After each round: overwrite the state file. On completion: set "status": "completed".
Reviewer Independence Protocol
The reviewer must be context-naive on every round. Prior-round summaries, fix lists, and executor explanations are not evidence; they are a source of confirmation bias. If the reviewer is told what changed, scores tend to drift upward even when the manuscript itself has not materially improved.
Rules:
- Every round starts with
mcp__codex__codex, notmcp__codex__codex-reply. - Never pass a prior threadId into the next review prompt.
- Never include "since last round", "we fixed", "after applying", or any fix summary in the reviewer prompt.
- The only acceptable evidence of improvement is the current
.texsource and compiled PDF. - If a fix cannot be observed in the files, the reviewer should not be told it happened.

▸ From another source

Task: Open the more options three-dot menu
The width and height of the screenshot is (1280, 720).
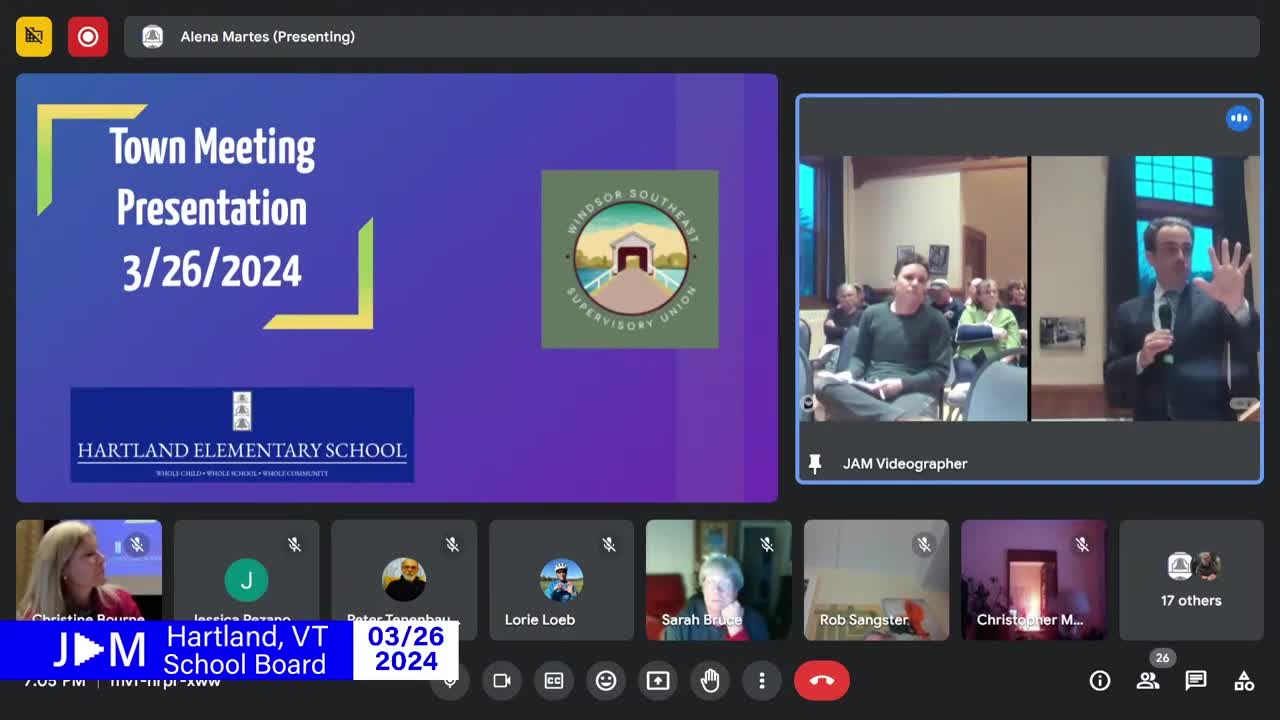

- If recovery metadata is needed, store the returned threadId for crash recovery only; do not use it to preserve review context.
Set REVIEWER_BIAS_GUARD = false only if you explicitly want the legacy, context-carrying behavior for debugging.
Workflow
Step 0: Preserve Original
cp paper/main.pdf paper/main_round0_original.pdf
Step 1: Collect Paper Text
Concatenate all section files into a single text block for the review prompt:
# Collect all sections in order
for f in paper/sections/*.tex; do
echo "% === $(basename $f) ==="
cat "$f"
done > /tmp/paper_full_text.txt
Step 2: Round 1 Review
Send the full paper text AND compiled PDF to GPT-5.4 xhigh:
mcp__codex__codex:
model: gpt-5.4
config: {"model_reasoning_effort": "xhigh"}
prompt: |
You are reviewing a [VENUE] paper. Please provide a detailed, structured review.
## Paper Files:
- LaTeX source: [list all section .tex files]
- Compiled PDF: paper/main.pdf
- Figures: [list figure files]
Read BOTH the LaTeX source (for content/logic) AND the compiled PDF (for visual presentation).
## Review Instructions
Please act as a senior ML reviewer ([VENUE] level). Provide:
1. **Overall Score** (1-10, where 6 = weak accept, 7 = accept)
2. **Summary** (2-3 sentences)
3. **Strengths** (bullet list, ranked)
4. **Weaknesses** (bullet list, ranked: CRITICAL > MAJOR > MINOR)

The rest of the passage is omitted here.